Weather.com told me that upon my arrival I should expect a couple days of rainy weather, but that the week would be filled with glorious amounts of sunshine and highs in the mid-70’s. My wife and I were ecstatic at our bit of serendipitous luck that we chose a week with such a splendid forecast. We could endure a couple days of crappy weather if the payoff was a weeks worth of sun in the Emerald City.
The weekend was as dreary as had been promised by the internet meteorologists. But, we were told by people from the area that even this spell of precipitation was a snafu in what is otherwise beautiful summer conditions. One of our friends even went on to boast that the area “has America’s Best Kept Secret… it actually doesn’t rain all the time in Seattle.” At this, my curiosity was piqued, but I dismissed it because I didn’t know much about the Seattle area. Maybe all the rain-hype was just that – hype.
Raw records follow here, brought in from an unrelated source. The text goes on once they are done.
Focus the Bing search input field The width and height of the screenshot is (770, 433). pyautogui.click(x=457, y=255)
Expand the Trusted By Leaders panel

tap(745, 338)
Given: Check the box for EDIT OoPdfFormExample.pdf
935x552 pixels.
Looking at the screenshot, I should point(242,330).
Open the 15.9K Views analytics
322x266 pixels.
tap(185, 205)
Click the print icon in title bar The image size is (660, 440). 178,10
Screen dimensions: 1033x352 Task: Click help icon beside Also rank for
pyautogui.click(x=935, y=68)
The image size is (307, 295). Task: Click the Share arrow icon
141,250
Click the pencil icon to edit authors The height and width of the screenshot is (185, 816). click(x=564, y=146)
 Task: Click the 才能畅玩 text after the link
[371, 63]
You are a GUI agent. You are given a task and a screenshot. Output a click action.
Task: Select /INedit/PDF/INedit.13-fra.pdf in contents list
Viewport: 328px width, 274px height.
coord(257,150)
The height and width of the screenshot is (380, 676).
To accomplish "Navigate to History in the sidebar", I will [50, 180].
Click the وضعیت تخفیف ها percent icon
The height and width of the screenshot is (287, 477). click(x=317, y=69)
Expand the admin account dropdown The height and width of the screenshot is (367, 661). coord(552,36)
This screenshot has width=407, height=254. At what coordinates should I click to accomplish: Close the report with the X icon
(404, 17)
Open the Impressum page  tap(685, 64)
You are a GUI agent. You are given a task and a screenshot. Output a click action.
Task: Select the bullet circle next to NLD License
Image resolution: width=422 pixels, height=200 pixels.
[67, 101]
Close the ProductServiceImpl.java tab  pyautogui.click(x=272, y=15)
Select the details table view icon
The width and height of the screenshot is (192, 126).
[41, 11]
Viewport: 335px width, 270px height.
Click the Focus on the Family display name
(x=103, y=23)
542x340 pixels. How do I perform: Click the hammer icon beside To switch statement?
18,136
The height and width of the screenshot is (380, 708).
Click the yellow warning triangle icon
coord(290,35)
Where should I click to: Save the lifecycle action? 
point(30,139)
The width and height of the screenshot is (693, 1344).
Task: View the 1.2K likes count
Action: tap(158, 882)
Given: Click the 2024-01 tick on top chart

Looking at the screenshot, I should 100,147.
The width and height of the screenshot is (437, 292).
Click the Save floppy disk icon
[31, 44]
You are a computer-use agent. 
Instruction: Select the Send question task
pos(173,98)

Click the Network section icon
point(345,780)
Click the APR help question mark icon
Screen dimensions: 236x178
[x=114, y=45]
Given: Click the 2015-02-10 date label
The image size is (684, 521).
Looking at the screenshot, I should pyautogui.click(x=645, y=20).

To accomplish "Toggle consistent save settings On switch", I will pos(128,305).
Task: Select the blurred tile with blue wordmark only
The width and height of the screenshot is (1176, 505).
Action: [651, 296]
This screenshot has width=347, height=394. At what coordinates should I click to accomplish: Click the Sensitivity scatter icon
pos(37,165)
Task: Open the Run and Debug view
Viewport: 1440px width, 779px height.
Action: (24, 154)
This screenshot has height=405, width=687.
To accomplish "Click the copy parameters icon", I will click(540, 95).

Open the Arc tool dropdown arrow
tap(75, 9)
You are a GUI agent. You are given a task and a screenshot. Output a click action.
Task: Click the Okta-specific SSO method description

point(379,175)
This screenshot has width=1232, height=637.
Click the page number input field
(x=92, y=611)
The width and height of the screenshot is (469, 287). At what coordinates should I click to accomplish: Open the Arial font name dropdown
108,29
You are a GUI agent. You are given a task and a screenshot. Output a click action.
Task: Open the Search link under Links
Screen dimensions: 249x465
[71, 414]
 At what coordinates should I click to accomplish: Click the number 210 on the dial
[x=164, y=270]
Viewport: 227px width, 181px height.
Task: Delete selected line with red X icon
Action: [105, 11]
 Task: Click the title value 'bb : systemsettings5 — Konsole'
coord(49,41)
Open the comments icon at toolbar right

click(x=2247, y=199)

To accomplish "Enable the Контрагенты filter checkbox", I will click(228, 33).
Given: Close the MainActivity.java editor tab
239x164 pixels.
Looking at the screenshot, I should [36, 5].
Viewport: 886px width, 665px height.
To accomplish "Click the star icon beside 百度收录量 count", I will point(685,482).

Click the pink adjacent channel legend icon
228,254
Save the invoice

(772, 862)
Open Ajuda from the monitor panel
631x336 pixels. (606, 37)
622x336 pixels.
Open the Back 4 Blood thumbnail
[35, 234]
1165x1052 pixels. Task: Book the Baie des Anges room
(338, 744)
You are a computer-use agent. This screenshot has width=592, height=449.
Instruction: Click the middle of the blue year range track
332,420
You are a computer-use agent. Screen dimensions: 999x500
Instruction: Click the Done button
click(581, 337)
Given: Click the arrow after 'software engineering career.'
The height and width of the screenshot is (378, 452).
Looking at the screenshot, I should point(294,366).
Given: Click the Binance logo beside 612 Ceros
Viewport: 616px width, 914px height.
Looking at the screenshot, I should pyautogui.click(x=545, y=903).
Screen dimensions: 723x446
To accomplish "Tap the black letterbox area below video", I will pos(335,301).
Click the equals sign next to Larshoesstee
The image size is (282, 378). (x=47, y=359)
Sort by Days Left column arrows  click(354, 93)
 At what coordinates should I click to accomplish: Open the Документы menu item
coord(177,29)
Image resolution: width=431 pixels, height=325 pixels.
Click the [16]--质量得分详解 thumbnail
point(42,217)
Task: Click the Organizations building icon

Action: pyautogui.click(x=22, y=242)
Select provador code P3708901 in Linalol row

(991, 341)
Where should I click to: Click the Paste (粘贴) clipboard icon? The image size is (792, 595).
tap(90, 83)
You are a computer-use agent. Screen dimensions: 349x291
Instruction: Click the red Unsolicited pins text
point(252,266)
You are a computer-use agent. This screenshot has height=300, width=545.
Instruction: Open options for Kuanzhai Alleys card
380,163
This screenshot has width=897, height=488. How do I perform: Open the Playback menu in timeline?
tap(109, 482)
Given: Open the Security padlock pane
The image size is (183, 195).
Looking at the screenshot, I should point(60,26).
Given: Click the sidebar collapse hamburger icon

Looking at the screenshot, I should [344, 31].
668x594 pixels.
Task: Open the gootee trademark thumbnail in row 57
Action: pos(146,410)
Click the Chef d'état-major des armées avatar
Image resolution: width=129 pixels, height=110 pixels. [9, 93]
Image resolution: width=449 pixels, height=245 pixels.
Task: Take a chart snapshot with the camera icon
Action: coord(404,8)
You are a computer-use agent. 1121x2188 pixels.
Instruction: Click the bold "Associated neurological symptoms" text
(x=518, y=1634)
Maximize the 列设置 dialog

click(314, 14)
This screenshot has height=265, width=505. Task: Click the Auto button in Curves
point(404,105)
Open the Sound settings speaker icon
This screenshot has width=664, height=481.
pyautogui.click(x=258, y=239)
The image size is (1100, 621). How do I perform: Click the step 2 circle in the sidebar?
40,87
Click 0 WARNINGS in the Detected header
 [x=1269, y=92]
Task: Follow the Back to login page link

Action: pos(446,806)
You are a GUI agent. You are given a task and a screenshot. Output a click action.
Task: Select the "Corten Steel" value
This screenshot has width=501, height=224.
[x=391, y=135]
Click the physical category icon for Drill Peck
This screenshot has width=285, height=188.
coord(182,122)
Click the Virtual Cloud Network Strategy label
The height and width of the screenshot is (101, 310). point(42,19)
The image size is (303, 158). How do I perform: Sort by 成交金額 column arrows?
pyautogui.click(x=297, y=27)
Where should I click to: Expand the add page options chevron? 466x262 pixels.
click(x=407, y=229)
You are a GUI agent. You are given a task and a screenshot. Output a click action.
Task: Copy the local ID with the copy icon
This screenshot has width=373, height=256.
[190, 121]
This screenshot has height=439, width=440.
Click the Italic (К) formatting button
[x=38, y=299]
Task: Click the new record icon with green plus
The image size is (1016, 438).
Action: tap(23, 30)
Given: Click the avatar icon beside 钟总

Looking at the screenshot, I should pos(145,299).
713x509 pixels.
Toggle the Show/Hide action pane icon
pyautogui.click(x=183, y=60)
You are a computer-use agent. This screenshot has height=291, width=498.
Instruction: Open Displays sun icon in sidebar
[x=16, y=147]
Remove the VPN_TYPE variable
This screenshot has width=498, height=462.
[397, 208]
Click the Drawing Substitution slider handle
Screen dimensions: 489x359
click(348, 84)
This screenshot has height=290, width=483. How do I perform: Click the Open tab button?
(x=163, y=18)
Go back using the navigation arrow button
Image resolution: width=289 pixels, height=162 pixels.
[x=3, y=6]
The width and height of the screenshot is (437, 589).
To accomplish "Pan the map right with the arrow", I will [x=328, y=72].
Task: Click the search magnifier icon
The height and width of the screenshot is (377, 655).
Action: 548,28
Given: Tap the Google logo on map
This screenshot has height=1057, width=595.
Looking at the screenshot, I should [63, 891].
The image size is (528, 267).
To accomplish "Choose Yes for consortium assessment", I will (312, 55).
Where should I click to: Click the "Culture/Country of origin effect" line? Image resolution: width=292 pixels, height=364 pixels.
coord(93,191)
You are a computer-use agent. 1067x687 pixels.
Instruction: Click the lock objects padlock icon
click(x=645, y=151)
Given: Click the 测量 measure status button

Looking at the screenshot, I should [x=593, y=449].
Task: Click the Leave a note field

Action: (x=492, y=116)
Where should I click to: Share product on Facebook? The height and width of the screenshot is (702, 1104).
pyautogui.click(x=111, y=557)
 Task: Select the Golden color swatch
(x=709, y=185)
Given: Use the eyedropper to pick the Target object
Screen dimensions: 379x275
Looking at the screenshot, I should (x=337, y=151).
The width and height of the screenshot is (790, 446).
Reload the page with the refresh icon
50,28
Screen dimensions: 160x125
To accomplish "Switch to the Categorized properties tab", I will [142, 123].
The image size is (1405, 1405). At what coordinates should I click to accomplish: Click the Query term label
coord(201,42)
As the weekend turned into the week and the sun had yet to show its face, my suspicions were aroused again. The explanation I was hearing now was that this was an odd summer, and not indicative of a normal Seattle summer. I began to doubt all that I was being told by the people around me. This time I did a little investigative reporting and searched around for the normal rainfall in the Seattle metroplex. I found that indeed this was an odd summer, it has had less rainfall than the normal summer season.
Now it was on! I was bound and determined to blow this conspiracy out of the water. I contacted an old friend of mine who had lived in the Seattle area for years, and under the condition of complete anonymity, she decided to turn whistle-blower against the town she had called home.
Miss X told me that when she first moved to the Great Northwest she was approached by two gentlemen dressed all in black who said they were from the Seattle Information Bureau. These SIB’s instructed her to tell anyone who asks her that it’s always sunny in Seattle. If she didn’t, she was warned there would be repercussions.
My friend was never one to take being extorted in stride. As her little rebellion against the SIB’s, she told her mother about what happened in a private phone conversation. For the next month, my friend thought she had gotten away with breaking their rule. Until the day she opened her PUD bill (utility bill for those of you outside of the Seattle area) and found a $500 charge. The charge was labelled “this is your first and last warning, do not let it happen again.”
I know the danger I am placing myself and my family under by divulging these secrets to the general public, but I feel these SIB’s can no longer go on spreading their lies about the climate of the Seattle area. It does rain all the time in Seattle and don’t let anyone tell you otherwise.